[[ ENTRIES SHOWN open ]]

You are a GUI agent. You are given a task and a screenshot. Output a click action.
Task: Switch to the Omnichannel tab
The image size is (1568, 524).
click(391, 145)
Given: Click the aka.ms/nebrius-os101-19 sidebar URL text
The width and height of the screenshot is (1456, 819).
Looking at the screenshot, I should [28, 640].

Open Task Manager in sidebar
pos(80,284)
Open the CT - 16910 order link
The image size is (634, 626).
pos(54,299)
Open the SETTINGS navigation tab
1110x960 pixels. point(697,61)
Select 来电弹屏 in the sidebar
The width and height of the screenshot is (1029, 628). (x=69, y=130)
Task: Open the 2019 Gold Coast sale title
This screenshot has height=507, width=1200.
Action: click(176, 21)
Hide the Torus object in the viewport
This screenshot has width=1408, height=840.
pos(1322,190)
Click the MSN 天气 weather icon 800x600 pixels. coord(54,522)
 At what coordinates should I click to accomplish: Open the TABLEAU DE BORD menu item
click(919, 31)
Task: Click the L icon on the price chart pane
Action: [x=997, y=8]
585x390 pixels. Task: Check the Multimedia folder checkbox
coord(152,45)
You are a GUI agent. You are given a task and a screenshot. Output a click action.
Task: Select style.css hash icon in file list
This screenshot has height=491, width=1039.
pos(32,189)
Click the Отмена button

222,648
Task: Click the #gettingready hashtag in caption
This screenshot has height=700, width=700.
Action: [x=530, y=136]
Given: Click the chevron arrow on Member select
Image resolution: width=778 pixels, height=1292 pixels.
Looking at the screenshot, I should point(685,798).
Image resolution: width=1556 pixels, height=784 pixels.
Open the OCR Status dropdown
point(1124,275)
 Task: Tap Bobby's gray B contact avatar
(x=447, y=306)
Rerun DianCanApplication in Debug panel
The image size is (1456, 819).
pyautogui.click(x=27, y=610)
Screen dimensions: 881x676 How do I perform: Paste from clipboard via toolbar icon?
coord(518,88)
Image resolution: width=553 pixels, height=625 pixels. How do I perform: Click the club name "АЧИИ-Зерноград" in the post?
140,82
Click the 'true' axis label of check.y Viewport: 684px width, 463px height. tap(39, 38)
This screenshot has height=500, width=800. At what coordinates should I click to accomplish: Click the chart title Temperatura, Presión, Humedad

[[ ENTRIES SHOWN closed ]]

→ **EXERCISE GOAL**: Print each entry above word for word, leaving none out.

→ **RESULT OF THIS TASK**:
You are a GUI agent. You are given a task and a screenshot. Output a click action.
Task: Switch to the Omnichannel tab
The image size is (1568, 524).
click(391, 145)
Given: Click the aka.ms/nebrius-os101-19 sidebar URL text
The width and height of the screenshot is (1456, 819).
Looking at the screenshot, I should [28, 640].

Open Task Manager in sidebar
pos(80,284)
Open the CT - 16910 order link
The image size is (634, 626).
pos(54,299)
Open the SETTINGS navigation tab
1110x960 pixels. point(697,61)
Select 来电弹屏 in the sidebar
The width and height of the screenshot is (1029, 628). (x=69, y=130)
Task: Open the 2019 Gold Coast sale title
This screenshot has height=507, width=1200.
Action: click(176, 21)
Hide the Torus object in the viewport
This screenshot has width=1408, height=840.
pos(1322,190)
Click the MSN 天气 weather icon 800x600 pixels. coord(54,522)
 At what coordinates should I click to accomplish: Open the TABLEAU DE BORD menu item
click(919, 31)
Task: Click the L icon on the price chart pane
Action: [x=997, y=8]
585x390 pixels. Task: Check the Multimedia folder checkbox
coord(152,45)
You are a GUI agent. You are given a task and a screenshot. Output a click action.
Task: Select style.css hash icon in file list
This screenshot has height=491, width=1039.
pos(32,189)
Click the Отмена button

222,648
Task: Click the #gettingready hashtag in caption
This screenshot has height=700, width=700.
Action: [x=530, y=136]
Given: Click the chevron arrow on Member select
Image resolution: width=778 pixels, height=1292 pixels.
Looking at the screenshot, I should point(685,798).
Image resolution: width=1556 pixels, height=784 pixels.
Open the OCR Status dropdown
point(1124,275)
 Task: Tap Bobby's gray B contact avatar
(x=447, y=306)
Rerun DianCanApplication in Debug panel
The image size is (1456, 819).
pyautogui.click(x=27, y=610)
Screen dimensions: 881x676 How do I perform: Paste from clipboard via toolbar icon?
coord(518,88)
Image resolution: width=553 pixels, height=625 pixels. How do I perform: Click the club name "АЧИИ-Зерноград" in the post?
140,82
Click the 'true' axis label of check.y Viewport: 684px width, 463px height. tap(39, 38)
This screenshot has height=500, width=800. At what coordinates should I click to accomplish: Click the chart title Temperatura, Presión, Humedad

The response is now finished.